Presiden Biden sendiri telah berjanji akan memperjuangkan kelanjutan bantuan untuk Ukraina.
"Menjadi kepentingan yang sangat besar bagi AS agar Ukraina berhasil," ungkap Biden pada Rabu (5/10), seperti dikutip dari VOA Indonesia.
Demi membuat pemerintahan tetap berjalan, Kongres AS akhirnya memilih menyingkirkan pasal pendanaan bagi Ukraina dalam RUU Anggaran sementara.
Advertisement
Repatriasi Diharapkan Berlanjut
Belum lama ini, repatriasi resmi pertama terhadap anak-anak Ukraina yang berada di Rusia berhasil dilakukan atas mediasi Qatar.
"Tentu saja, terima kasih kepada pemerintah Qatar dan orang-orang yang ambil bagian dalam proses tersebut. Misi itu berhasil. Banyak negara juga ambil bagian dalam memulangkan anak-anak dan sandera," terang Demokhin.
"Kami akan senang melihat upaya ini dilanjutkan oleh Qatar, negara-negara lain, dan juga Indonesia. Jadi, silakan bergabung dalam upaya membantu anak-anak kembali ke keluarga mereka jika memungkinkan."
Melansir BBC, mengeluarkan anak-anak tersebut dari Rusia disebut tidaklah mudah. Setidaknya dalam satu kasus, seorang anak harus melakukan perjalanan pulang melalui Estonia, Latvia, Lithuania, dan Polandia.
Salah satu dari empat anak yang akan dikembalikan, berusia tujuh tahun, bertemu kembali dengan neneknya pada Jumat (13/10) dan tiba di Ukraina pada Senin (16/10).
Tiga anak lainnya, yang juga berkumpul kembali dengan keluarga mereka, diperkirakan tiba di Ukraina pada Senin atau Selasa (17/10) malam.
Mereka termasuk di antara ribuan anak-anak Ukraina yang menurut Kyiv dipisahkan secara paksa dari keluarga mereka, dibawa melintasi perbatasan ke Rusia, dan menghadapi upaya aktif untuk menghilangkan identitas Ukraina mereka.
BBC menyebutkan dalam laporannya bahwa mereka menemukan anak-anak Ukraina di Rusia sering kali diberi tahu bahwa tidak ada tempat untuk kembali ke negara mereka dan pada tingkat yang berbeda-beda, dikenai pendidikan "patriotik" Rusia.
Dalam beberapa kasus, keluarga-keluarga Ukraina terpaksa melakukan perjalanan yang sangat melelahkan ke Rusia untuk mendapatkan kembali anak-anak mereka.
Diperkirakan sejauh ini hanya sekitar 400 anak-anak Ukraina yang telah kembali sebelum Qatar menjadi perantara kepulangan keempat anak tersebut.
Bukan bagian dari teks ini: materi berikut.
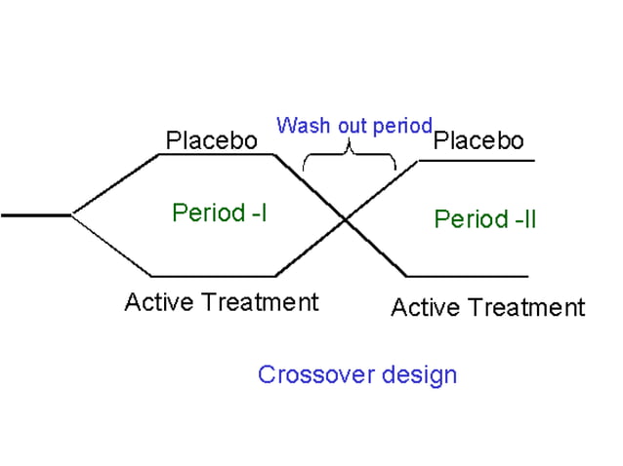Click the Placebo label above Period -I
click(211, 140)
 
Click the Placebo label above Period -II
click(478, 140)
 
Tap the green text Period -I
click(219, 213)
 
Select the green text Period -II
click(485, 218)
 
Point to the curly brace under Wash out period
click(349, 155)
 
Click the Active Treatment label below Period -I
click(221, 302)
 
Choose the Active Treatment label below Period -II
click(487, 308)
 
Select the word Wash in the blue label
click(298, 126)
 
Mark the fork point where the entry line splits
click(71, 214)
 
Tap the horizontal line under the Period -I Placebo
click(215, 154)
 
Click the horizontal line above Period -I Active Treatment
click(215, 276)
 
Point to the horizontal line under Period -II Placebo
click(478, 159)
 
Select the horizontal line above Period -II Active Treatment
click(469, 276)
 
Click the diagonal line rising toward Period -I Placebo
click(115, 183)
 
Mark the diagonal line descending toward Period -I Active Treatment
click(112, 247)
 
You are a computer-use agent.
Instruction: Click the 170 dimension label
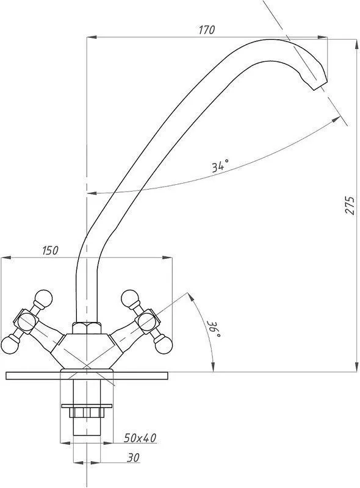pyautogui.click(x=207, y=30)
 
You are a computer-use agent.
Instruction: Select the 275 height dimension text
pyautogui.click(x=350, y=205)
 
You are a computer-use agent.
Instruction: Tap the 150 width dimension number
pyautogui.click(x=50, y=250)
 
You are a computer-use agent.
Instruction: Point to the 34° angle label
pyautogui.click(x=220, y=165)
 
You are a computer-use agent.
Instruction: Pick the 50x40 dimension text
pyautogui.click(x=140, y=438)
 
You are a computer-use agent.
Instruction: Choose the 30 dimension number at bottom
pyautogui.click(x=133, y=458)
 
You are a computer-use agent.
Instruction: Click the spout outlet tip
pyautogui.click(x=321, y=85)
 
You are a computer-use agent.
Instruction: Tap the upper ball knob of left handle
pyautogui.click(x=43, y=298)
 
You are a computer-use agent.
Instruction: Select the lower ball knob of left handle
pyautogui.click(x=10, y=345)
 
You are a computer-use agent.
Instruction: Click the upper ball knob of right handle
pyautogui.click(x=129, y=298)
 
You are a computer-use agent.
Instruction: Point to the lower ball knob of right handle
pyautogui.click(x=164, y=345)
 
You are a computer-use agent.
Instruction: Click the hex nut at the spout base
pyautogui.click(x=87, y=328)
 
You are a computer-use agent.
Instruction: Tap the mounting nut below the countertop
pyautogui.click(x=87, y=413)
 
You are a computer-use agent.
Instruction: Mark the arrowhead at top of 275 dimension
pyautogui.click(x=356, y=44)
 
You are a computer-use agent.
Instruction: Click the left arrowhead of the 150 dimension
pyautogui.click(x=6, y=257)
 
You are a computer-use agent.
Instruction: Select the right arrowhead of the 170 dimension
pyautogui.click(x=322, y=37)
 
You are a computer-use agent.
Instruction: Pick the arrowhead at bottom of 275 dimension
pyautogui.click(x=356, y=367)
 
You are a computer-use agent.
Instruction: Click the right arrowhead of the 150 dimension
pyautogui.click(x=167, y=257)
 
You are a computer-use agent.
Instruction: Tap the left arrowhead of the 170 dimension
pyautogui.click(x=92, y=37)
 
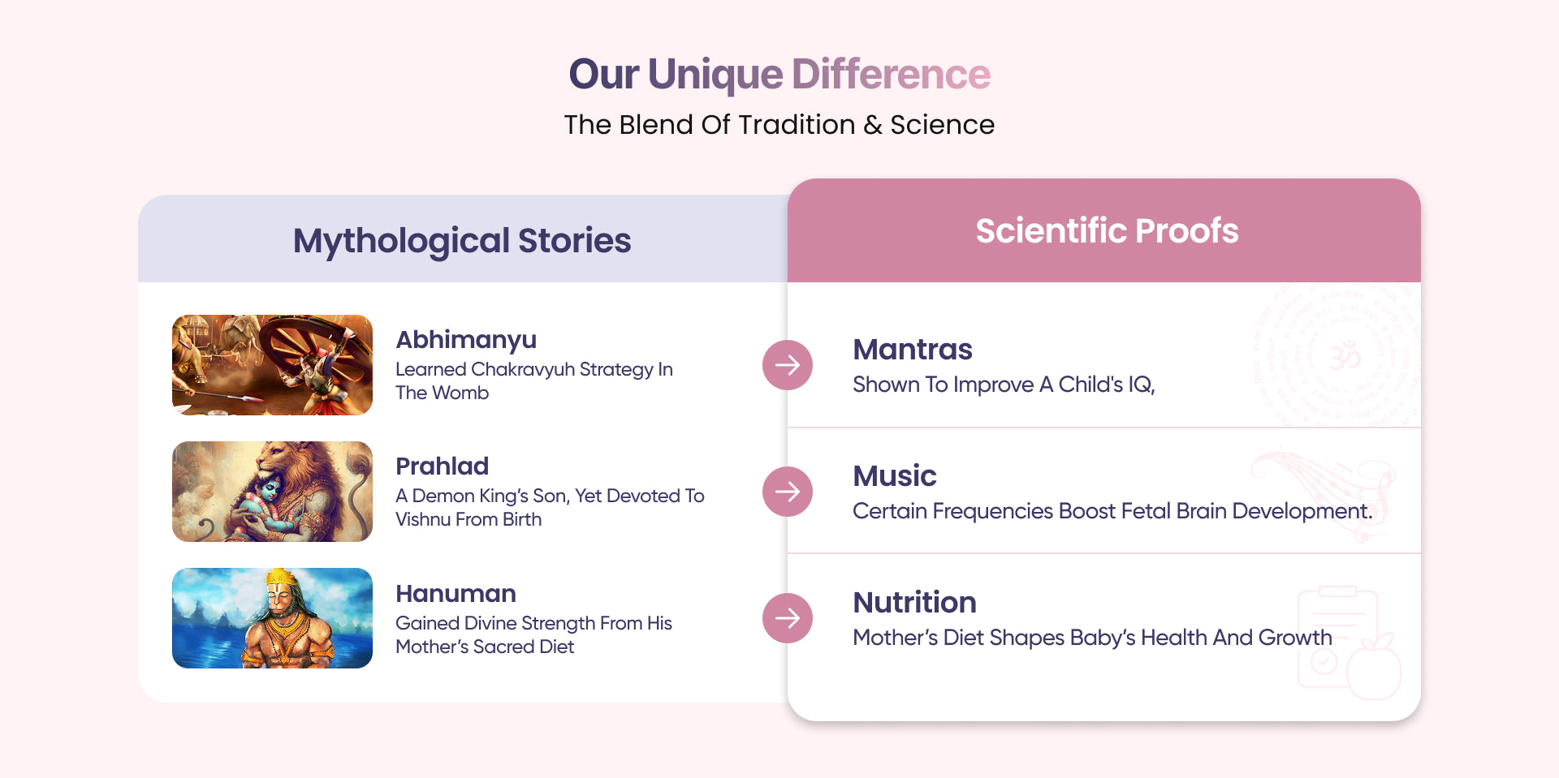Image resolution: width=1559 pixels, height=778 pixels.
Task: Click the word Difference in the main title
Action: (891, 74)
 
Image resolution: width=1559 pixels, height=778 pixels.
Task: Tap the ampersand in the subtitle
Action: (873, 125)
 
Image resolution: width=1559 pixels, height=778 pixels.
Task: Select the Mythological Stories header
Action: (462, 241)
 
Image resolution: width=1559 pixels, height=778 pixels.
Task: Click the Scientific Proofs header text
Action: (1107, 230)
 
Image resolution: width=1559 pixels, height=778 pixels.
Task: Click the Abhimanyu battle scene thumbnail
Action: (272, 365)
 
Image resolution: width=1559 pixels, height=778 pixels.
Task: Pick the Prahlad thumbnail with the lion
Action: (272, 492)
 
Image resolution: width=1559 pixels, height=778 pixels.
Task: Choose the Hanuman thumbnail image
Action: (272, 618)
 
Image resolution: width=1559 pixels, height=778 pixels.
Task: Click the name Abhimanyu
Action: (466, 341)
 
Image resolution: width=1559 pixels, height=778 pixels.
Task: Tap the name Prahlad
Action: (443, 466)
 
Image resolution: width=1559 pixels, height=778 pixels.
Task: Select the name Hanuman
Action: (456, 594)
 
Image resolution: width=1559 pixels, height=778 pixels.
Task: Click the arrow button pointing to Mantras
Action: (788, 365)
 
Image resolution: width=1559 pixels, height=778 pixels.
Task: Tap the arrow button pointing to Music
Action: (788, 492)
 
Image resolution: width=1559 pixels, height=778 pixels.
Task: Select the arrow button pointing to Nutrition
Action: (788, 618)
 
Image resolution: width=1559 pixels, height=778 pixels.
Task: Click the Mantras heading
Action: (913, 350)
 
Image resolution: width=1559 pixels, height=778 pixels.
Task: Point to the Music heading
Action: (895, 476)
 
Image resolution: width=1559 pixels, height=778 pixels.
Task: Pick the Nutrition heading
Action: (914, 603)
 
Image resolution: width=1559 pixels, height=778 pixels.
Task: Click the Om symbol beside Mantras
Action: (1345, 356)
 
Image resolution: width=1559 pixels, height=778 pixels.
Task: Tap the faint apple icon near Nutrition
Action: (1374, 668)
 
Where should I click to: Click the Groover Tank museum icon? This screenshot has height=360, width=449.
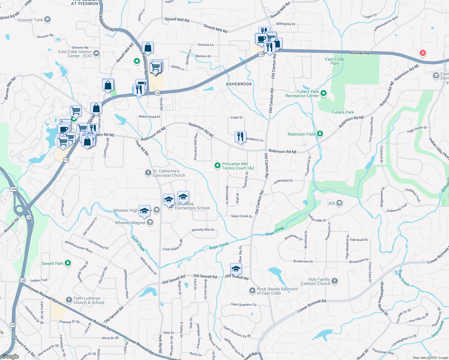click(x=47, y=20)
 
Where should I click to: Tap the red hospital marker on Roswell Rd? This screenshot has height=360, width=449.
click(x=423, y=53)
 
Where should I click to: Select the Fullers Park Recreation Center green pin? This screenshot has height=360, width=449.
click(x=324, y=93)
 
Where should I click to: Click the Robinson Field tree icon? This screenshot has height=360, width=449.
click(x=320, y=134)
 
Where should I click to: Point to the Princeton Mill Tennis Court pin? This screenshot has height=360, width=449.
click(x=218, y=166)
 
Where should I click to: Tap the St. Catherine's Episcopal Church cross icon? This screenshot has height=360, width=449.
click(x=148, y=173)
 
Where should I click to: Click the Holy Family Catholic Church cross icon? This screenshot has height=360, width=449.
click(x=335, y=281)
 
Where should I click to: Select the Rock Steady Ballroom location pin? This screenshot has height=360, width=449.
click(x=252, y=291)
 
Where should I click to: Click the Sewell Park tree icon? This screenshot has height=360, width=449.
click(x=68, y=263)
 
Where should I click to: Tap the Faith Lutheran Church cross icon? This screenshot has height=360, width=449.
click(x=69, y=300)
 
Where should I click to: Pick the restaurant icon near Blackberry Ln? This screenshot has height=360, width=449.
click(x=240, y=137)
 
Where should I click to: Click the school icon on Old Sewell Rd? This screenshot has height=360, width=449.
click(x=236, y=269)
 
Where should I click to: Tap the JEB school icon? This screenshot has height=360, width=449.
click(x=339, y=203)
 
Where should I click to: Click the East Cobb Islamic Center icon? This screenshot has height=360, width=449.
click(x=96, y=53)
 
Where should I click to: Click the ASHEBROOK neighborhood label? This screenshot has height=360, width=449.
click(x=239, y=84)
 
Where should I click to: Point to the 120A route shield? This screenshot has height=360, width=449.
click(x=14, y=189)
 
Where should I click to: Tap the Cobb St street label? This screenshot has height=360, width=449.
click(x=237, y=118)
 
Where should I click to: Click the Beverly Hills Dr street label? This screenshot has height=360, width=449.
click(x=203, y=230)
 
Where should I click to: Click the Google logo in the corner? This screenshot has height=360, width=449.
click(x=10, y=356)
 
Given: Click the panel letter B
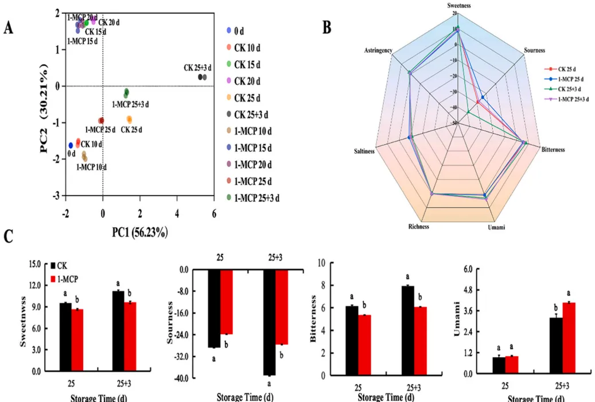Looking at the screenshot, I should point(326,27).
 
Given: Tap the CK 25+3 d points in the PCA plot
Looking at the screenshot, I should point(202,77).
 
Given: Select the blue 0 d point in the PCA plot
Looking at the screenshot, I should point(71,145).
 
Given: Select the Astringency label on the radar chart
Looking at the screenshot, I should point(379,51).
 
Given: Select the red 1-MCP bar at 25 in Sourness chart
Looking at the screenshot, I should point(227,302).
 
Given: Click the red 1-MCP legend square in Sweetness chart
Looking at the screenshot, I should point(54,279).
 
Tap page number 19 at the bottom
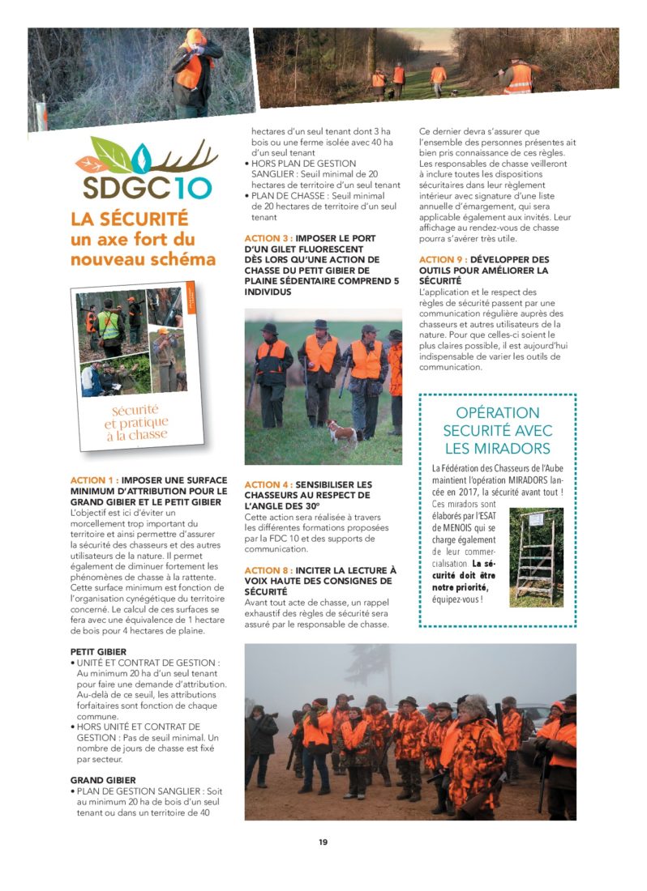(x=323, y=842)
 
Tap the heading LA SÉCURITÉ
(x=129, y=219)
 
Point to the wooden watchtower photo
(x=536, y=556)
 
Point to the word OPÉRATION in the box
(x=497, y=413)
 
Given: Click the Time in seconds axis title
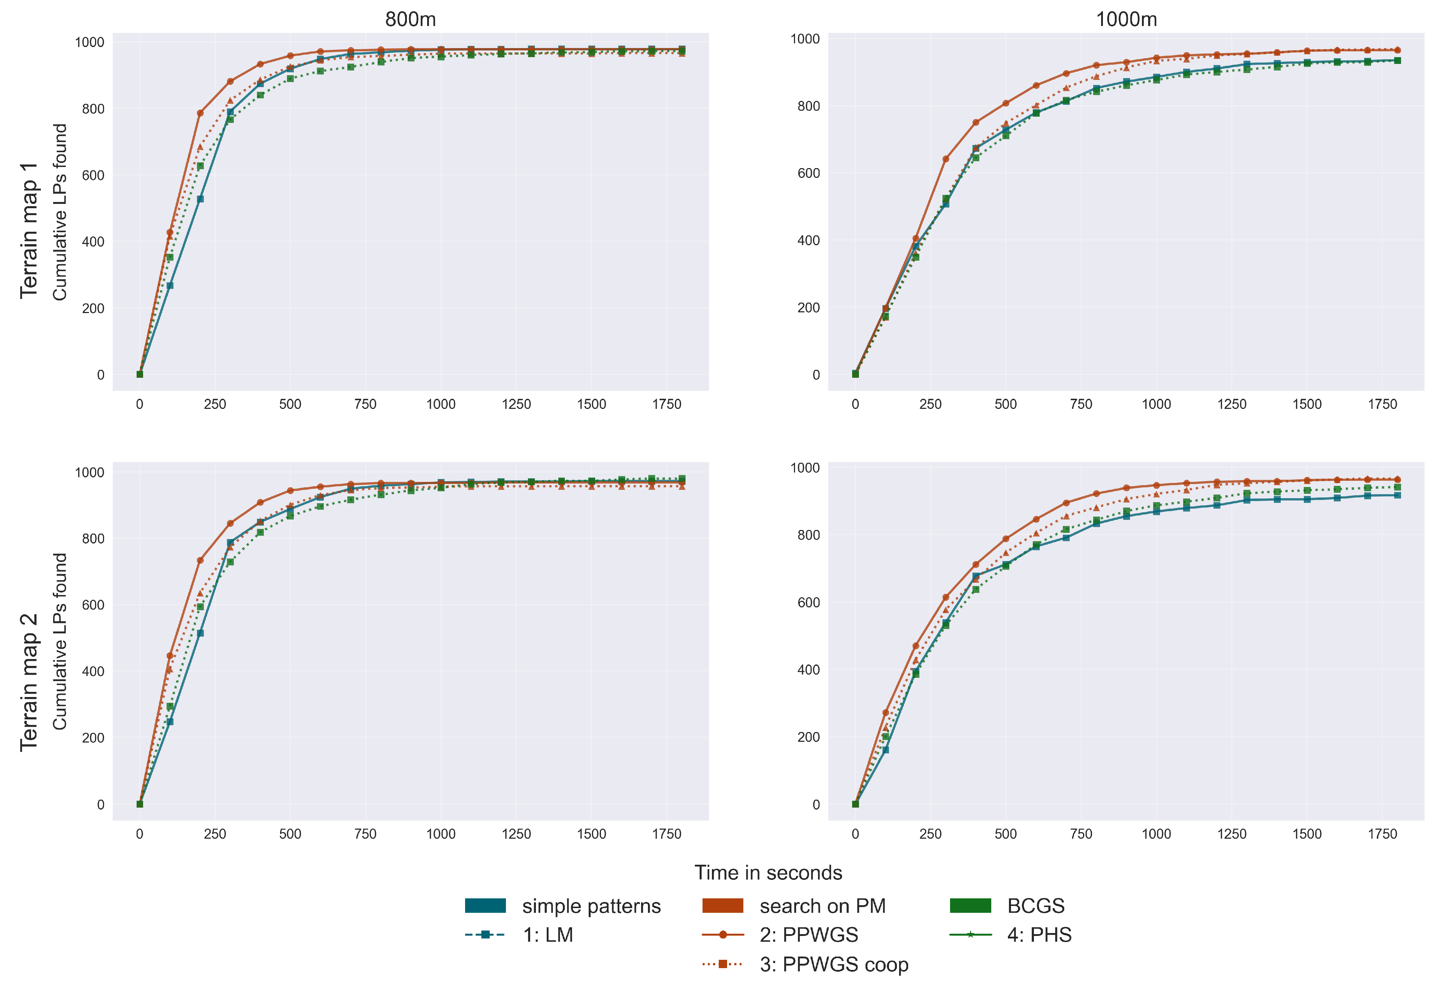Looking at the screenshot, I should [768, 873].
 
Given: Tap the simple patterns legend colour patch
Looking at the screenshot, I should [485, 906].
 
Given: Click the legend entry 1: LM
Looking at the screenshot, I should [547, 935].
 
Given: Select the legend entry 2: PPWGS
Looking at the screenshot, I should [809, 935].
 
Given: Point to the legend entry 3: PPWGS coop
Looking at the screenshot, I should [833, 965].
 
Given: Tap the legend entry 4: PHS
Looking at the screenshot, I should [1039, 935].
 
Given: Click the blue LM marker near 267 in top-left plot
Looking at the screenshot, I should [169, 286].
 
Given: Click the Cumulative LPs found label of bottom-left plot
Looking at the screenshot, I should [59, 641].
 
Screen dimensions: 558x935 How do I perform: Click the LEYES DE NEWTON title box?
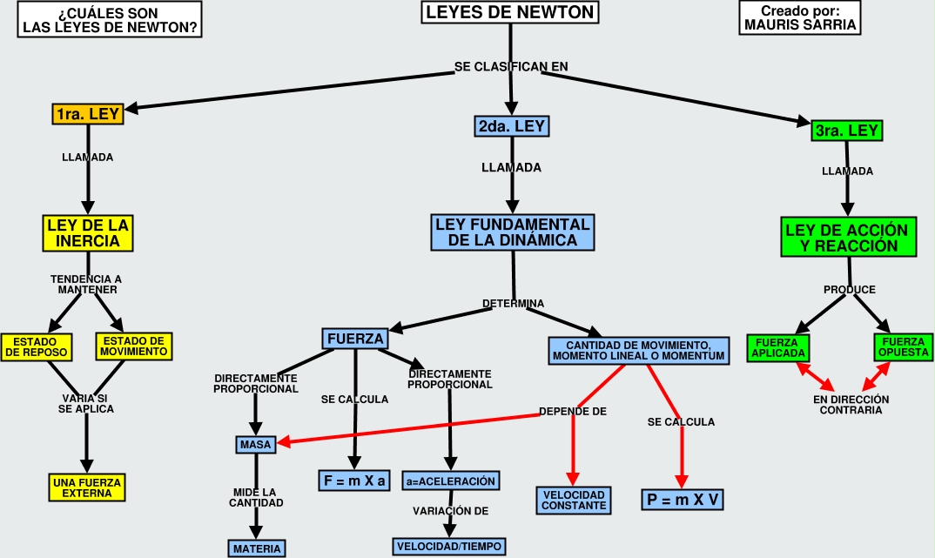click(x=510, y=13)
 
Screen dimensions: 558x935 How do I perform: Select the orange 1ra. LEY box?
click(x=87, y=114)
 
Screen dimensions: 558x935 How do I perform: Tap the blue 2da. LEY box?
click(x=512, y=126)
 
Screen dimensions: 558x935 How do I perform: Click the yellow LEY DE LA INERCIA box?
click(x=88, y=232)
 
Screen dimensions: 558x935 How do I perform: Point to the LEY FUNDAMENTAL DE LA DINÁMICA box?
click(x=512, y=232)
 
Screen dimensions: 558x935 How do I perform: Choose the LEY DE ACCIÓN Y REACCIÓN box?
click(x=846, y=239)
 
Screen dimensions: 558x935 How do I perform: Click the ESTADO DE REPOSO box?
click(x=37, y=346)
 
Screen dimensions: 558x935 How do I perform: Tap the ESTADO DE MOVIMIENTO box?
click(x=132, y=346)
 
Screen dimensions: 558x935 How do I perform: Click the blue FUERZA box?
click(x=355, y=338)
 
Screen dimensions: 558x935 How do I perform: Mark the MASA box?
click(x=255, y=445)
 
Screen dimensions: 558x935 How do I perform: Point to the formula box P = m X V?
click(x=683, y=499)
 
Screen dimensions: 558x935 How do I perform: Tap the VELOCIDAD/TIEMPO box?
click(x=449, y=546)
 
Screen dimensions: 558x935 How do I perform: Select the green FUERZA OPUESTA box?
click(x=897, y=347)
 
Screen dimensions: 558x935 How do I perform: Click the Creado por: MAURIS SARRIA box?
click(x=789, y=18)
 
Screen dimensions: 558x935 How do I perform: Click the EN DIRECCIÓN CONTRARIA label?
click(x=851, y=405)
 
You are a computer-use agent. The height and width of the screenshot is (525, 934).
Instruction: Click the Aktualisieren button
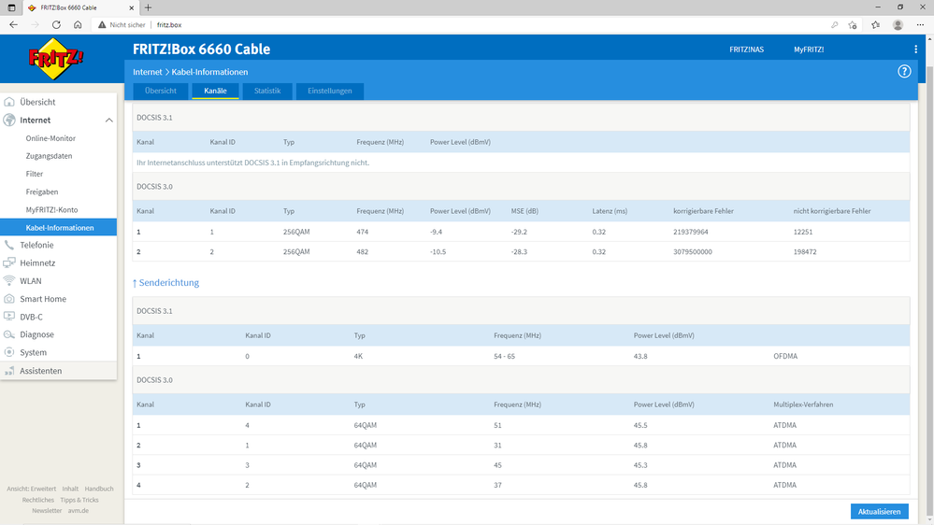click(879, 511)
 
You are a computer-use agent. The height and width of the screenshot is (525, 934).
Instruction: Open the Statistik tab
click(267, 91)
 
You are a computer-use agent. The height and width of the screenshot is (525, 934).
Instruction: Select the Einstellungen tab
click(329, 91)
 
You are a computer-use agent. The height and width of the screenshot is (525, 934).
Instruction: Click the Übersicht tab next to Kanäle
click(161, 91)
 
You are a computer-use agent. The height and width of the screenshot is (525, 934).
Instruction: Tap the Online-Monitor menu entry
click(50, 138)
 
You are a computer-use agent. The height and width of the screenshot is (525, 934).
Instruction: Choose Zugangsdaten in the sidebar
click(49, 156)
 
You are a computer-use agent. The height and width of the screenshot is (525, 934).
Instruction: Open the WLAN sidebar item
click(31, 280)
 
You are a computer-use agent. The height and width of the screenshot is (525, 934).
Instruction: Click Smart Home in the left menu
click(43, 299)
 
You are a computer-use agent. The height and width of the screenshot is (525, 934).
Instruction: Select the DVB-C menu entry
click(33, 317)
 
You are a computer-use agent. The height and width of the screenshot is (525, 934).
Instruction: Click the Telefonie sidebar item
click(37, 245)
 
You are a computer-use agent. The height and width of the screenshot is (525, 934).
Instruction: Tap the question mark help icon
click(904, 71)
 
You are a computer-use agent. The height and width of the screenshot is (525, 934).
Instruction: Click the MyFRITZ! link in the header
click(809, 50)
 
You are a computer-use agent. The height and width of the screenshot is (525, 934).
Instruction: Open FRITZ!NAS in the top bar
click(746, 50)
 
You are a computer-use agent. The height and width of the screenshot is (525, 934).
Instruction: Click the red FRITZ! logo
click(57, 60)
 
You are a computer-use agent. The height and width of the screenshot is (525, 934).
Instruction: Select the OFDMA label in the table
click(786, 356)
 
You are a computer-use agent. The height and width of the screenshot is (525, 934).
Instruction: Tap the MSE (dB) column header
click(525, 211)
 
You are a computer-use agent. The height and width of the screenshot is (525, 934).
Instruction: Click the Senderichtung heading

"Mereka ingin memisahkan anak-anak dari keluarga kandungnya, melakukan Rusifikasi terhadap anak-anak tersebut, menyembunyikan anak-anak tersebut dan memindahkan mereka ke kelompok etnis lain," ungkap penasihat presiden Ukraina untuk hak-hak dan rehabilitasi anak-anak Daria Gerasymchuk.
Rusifikasi adalah proses asimilasi budaya dimana komunitas non-Rusia, entah secara sukarela atau tidak, menghimpun budaya dan bahasa mereka sejalan dengan yang ada di Rusia.
Game Changer Versi Ukraina
Dalam kesempatan yang sama, Demokhin menegaskan bahwa pihaknya meyakini game changer dalam perang Ukraina adalah realisasi formula perdamaian yang dicanangkan oleh Presiden Volodymyr Zelensky.
"Memang menerima bantuan serangan rudal itu penting. Pada saat yang sama, sulit untuk menyebut alat-alat tertentu sebagai game changer dalam arti tertentu," ungkap dia.
"Oleh karena itu, kami percaya bahwa perubahan nyata adalah realisasi formula perdamaian yang dicanangkan oleh Presiden Zelensky dan negara-negara lain akan semakin banyak yang bergabung dengan formula perdamaian tersebut. Jadi, menerapkan formula perdamaian akan benar-benar menjadi game changer dan memimpin menuju dunia yang lebih aman dan cerah sebagai komunitas internasional."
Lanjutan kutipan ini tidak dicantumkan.